Цитогенетические методы, применяемые для диагностики гемобластозов и других заболеваний системы кроветворения, включают в себя стандартное цитогенетическое исследование (СЦИ) и флуоресцентную гибридизацию in situ (FISH).
При помощи СЦИ анализируют хромосомы метафазных пластинок, обработанных таким образом, чтобы можно было получить характерную исчерченность хромосом, позволяющую их идентифицировать (Рис.1), а также выявлять перестройки отдельных хромосомных сегментов, называемых локусами.
Рис. 1. Стандартное цитогенетическое исследование (47,XY,+12).

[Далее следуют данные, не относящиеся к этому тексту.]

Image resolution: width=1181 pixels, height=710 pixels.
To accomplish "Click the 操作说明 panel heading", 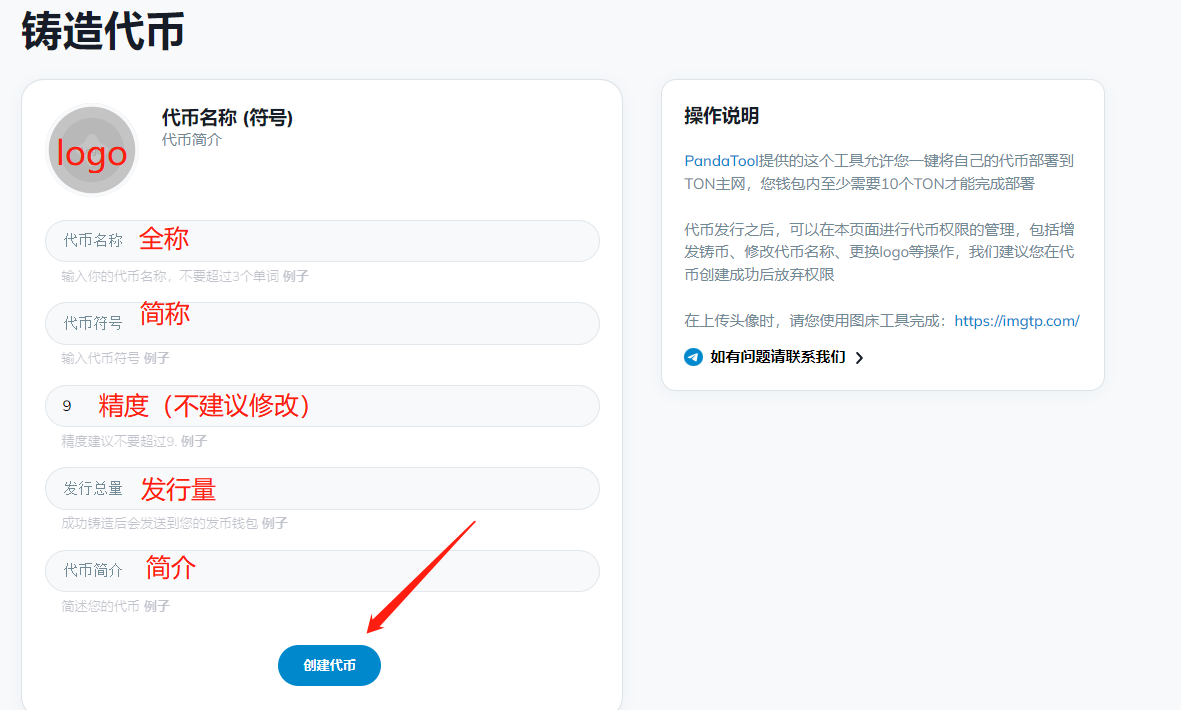I will click(721, 116).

Для многих видов гемобластозов известны повторяющиеся маркерные хромосомные аномалии: транслокации, делеции, инверсии, а так же численные аномалии (моносомия, трисомия). Обнаружение таких маркерных хромосом позволяет устанавливать однозначный диагноз и контролировать динамику роста опухолевой массы. Кроме того, в опухолевых клетках у больных гемобластозами часто возникают дополнительные хромосомные поломки, это явление называют клональной эволюцией опухоли. Клональная эволюция опухоли, которую обнаруживают при помощи СЦИ, является важным прогностическим признаком. Возможность выявления многочисленных дефектов хромосом при помощи СЦИ является важным преимуществом этого метода. Однако чувствительность СЦИ не превышает 5%, поэтому при значительном снижении опухолевой массы на фоне проводимой терапии дальнейший мониторинг необходимо осуществлять при помощи молекулярных методов, а также при помощи FISH.
Метод FISH основан на использовании протяженных ДНК-зондов, комплементарных тем хромосомным локусам, в которых при гематологических заболеваниях происходят перестройки. Современные зонды для FISH несут в своем составе флуоресцентные группировки, позволяющие визуализировать точки связывания зондов с соответствующими локусами, причем не только в хромосомах из метафазных пластинок, но и в том случае, когда они находятся в интерфазных ядрах (Рис.2).
Рис. 2 Транслокация (9;22). Зонд ON BCR/ABL t(9;22) Dual-color Extra Signal (Kreatech) красный сигнал 9q34, включающий ген ABL, зеленый сигнал -22q11, включающий ген BCR. Место наложения сигналов - слитый ген BCR/ABL.
Рис. 3 Амплификация гена KMT2A (MLL) Зонд ON MLL (11q23), Break
Красный и зеленый сигналы визуализируют увеличение числа копий гена МLL.
В связи с этим чувствительность метода FISH оказывается на порядок выше, чем у СЦИ, однако все же уступает на 1-2 порядка чувствительности молекулярных методов.